Number of lines with "globe" in the listing: report it, and nothing else.

=====

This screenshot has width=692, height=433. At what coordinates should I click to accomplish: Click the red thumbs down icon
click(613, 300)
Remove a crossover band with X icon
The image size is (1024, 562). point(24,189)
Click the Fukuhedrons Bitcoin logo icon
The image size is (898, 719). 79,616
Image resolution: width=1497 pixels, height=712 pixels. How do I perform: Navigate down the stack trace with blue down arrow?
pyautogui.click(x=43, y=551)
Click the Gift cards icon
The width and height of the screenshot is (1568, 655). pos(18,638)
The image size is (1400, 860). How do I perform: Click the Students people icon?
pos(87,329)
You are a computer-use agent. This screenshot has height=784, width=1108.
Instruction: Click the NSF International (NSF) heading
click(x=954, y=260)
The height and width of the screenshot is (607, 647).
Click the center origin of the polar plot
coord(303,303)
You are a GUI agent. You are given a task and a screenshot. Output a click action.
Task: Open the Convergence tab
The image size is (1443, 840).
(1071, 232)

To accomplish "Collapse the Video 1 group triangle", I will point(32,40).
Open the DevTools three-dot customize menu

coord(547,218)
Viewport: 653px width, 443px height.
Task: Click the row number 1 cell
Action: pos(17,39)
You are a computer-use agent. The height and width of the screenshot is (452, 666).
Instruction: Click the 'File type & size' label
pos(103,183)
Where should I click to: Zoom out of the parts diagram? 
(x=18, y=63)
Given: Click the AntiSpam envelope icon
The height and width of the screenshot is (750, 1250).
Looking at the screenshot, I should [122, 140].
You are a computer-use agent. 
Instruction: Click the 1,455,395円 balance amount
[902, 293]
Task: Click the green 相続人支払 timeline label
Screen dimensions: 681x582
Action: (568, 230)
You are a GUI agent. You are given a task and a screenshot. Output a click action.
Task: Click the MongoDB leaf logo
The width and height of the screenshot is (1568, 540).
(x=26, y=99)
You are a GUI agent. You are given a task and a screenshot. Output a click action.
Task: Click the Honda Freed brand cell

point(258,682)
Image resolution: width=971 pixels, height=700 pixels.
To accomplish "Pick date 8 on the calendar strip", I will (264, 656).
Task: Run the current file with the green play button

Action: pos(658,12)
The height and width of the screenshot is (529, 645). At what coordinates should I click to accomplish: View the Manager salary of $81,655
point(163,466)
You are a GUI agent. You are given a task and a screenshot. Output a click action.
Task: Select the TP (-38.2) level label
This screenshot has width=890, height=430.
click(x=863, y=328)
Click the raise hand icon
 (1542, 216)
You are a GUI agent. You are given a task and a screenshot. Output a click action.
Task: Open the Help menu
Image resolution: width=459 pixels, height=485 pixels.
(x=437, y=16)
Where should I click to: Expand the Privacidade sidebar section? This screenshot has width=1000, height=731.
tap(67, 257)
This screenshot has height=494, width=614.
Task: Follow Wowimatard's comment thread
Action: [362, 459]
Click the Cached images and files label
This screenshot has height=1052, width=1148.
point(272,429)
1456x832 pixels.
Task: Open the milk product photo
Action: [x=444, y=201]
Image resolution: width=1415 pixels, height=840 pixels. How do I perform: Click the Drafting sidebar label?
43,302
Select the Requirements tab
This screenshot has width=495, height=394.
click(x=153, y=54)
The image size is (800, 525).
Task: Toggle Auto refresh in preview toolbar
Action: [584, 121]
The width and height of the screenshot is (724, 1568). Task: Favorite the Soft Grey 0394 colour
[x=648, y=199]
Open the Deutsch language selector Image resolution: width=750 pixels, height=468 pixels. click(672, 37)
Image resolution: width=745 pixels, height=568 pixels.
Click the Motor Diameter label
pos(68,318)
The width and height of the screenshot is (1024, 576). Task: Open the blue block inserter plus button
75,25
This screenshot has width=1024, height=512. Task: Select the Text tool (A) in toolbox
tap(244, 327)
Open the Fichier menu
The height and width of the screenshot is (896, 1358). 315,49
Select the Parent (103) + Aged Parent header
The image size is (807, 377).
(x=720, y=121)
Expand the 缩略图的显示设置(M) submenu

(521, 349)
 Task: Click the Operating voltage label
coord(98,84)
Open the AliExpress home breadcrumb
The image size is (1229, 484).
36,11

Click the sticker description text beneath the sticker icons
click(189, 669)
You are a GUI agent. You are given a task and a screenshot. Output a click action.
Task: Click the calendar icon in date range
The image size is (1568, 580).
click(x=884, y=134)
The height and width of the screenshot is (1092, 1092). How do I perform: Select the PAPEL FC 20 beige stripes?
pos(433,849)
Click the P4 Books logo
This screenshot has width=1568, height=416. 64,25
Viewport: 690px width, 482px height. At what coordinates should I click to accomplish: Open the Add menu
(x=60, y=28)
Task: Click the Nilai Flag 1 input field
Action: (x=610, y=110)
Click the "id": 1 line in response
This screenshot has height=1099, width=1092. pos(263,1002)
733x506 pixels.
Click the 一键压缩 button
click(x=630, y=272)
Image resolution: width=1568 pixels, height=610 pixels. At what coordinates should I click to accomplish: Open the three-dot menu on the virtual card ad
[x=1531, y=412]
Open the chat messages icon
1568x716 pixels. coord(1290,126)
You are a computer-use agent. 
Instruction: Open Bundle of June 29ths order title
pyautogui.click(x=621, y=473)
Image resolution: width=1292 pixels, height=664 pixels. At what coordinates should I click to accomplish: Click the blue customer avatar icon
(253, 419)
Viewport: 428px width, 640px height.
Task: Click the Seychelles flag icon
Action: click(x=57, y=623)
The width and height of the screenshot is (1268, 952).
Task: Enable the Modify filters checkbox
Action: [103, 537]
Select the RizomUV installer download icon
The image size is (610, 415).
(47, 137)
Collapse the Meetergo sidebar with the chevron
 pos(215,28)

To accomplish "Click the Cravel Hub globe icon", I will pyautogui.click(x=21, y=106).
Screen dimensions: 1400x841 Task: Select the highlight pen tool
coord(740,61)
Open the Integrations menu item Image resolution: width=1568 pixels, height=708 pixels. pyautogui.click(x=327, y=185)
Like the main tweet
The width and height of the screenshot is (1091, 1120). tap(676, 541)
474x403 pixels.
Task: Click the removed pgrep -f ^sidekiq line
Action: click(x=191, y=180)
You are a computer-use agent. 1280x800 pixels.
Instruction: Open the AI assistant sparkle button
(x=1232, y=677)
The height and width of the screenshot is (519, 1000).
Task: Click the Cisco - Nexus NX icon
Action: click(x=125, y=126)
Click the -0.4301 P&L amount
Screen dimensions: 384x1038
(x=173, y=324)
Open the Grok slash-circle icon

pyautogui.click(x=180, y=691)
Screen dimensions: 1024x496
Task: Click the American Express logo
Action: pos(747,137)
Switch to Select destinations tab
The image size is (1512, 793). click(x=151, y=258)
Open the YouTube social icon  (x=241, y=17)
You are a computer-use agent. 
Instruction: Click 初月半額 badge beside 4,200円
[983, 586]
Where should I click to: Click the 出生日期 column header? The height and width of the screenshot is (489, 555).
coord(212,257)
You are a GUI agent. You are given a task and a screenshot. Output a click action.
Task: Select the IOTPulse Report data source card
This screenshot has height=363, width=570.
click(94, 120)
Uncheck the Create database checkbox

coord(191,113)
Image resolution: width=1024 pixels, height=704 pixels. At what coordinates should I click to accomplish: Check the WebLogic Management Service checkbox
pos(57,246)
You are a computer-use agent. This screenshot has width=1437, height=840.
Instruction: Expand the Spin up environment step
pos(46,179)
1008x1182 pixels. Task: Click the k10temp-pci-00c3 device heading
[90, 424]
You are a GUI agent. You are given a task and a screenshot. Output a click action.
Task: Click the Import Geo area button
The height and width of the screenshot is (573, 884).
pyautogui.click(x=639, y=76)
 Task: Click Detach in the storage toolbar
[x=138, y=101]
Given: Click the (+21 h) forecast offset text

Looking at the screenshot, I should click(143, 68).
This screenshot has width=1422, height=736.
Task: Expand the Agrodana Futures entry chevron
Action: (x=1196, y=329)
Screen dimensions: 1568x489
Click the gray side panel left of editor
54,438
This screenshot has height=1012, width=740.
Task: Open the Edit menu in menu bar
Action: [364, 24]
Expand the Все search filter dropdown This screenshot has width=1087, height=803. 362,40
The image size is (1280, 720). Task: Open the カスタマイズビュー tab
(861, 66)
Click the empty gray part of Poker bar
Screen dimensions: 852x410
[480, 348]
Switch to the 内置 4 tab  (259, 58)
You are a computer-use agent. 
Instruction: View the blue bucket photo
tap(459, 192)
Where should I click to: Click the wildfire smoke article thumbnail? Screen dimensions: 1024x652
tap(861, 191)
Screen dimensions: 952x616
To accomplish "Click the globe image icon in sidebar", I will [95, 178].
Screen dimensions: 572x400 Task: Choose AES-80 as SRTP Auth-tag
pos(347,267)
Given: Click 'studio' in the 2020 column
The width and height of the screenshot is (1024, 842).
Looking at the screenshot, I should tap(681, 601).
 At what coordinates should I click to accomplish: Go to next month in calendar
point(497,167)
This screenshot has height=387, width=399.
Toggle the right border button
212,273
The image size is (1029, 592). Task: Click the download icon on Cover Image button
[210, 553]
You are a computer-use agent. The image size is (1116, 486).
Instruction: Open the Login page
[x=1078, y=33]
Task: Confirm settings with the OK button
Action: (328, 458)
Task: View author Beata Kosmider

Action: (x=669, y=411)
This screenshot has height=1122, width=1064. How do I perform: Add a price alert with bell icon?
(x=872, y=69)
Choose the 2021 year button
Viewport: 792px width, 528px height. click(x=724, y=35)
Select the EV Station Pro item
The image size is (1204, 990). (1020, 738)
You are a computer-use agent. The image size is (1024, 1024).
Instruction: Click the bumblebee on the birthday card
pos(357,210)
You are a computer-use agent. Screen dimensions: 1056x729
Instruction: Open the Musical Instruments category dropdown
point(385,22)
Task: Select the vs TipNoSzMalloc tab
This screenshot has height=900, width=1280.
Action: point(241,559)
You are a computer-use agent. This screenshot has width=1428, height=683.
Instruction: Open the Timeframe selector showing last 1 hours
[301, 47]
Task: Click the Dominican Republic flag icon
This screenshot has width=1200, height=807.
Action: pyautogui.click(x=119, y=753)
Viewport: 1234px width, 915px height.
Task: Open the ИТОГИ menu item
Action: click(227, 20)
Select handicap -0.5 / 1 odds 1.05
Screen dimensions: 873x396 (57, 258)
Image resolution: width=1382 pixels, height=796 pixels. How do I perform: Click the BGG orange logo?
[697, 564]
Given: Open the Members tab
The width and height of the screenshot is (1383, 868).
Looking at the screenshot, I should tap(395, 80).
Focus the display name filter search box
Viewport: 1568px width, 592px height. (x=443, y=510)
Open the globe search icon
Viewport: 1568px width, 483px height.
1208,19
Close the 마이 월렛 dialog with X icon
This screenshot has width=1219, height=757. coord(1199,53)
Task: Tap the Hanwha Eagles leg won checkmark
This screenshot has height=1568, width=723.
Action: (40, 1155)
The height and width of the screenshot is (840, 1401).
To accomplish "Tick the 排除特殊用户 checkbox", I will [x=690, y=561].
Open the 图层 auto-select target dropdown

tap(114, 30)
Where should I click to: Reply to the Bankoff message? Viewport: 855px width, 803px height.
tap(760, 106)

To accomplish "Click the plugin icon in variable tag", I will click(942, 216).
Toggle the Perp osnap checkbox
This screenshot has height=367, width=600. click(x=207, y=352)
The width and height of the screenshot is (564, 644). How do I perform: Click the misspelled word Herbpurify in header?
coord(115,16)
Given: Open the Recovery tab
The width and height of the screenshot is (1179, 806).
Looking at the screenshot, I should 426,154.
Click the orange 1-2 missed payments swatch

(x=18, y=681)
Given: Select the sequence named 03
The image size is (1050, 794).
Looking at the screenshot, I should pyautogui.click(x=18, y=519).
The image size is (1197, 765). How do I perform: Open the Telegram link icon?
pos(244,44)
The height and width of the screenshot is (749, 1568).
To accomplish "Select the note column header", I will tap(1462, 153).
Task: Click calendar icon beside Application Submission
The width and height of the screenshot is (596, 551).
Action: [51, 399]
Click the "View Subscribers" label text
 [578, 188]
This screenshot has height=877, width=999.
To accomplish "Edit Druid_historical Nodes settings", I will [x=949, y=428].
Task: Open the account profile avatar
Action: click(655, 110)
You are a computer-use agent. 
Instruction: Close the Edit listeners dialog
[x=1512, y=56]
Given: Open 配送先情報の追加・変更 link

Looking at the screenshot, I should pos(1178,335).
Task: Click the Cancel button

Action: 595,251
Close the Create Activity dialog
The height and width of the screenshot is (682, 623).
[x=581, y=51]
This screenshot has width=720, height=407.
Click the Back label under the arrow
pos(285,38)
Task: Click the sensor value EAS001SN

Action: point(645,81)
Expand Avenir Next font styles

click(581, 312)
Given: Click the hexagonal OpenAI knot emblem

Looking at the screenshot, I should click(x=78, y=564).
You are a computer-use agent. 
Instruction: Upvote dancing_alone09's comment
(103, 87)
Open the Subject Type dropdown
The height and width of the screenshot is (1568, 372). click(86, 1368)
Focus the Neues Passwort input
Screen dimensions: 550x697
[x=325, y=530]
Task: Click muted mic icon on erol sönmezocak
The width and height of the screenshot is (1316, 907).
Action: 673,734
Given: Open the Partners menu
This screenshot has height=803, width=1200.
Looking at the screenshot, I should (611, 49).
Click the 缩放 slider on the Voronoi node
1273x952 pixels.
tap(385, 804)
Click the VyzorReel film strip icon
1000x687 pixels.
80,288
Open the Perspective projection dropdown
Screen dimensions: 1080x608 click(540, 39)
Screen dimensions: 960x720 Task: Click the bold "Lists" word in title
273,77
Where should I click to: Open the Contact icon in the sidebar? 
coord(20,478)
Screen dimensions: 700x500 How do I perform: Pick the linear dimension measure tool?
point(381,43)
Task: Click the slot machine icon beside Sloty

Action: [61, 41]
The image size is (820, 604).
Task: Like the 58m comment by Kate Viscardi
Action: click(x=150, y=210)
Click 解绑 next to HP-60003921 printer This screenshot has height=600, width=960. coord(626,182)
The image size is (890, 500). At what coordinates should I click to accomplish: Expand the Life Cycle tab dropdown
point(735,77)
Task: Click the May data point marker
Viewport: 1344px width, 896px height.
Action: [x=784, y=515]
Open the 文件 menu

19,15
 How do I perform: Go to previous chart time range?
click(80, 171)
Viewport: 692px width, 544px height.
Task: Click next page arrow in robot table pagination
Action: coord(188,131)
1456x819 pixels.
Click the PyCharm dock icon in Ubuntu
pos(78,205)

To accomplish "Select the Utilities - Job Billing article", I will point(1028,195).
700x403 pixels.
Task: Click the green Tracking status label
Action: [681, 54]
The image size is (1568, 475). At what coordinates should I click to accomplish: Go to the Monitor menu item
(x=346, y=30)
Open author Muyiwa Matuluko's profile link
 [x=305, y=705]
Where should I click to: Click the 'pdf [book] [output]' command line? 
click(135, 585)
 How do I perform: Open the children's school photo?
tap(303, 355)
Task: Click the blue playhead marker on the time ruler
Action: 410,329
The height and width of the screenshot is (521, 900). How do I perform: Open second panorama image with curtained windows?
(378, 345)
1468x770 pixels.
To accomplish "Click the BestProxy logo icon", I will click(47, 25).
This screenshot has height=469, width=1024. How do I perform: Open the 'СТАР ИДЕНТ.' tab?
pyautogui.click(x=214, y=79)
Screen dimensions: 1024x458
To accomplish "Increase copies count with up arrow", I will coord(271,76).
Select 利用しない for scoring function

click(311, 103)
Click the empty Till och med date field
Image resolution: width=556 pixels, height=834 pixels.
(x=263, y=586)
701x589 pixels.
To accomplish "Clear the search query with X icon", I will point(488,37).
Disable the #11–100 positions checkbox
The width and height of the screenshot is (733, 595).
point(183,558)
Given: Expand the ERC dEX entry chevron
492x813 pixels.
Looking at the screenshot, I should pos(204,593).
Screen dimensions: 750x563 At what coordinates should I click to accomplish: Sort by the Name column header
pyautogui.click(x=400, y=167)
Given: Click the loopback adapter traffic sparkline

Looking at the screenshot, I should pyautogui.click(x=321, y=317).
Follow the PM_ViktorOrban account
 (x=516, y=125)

=====

Written solution: 3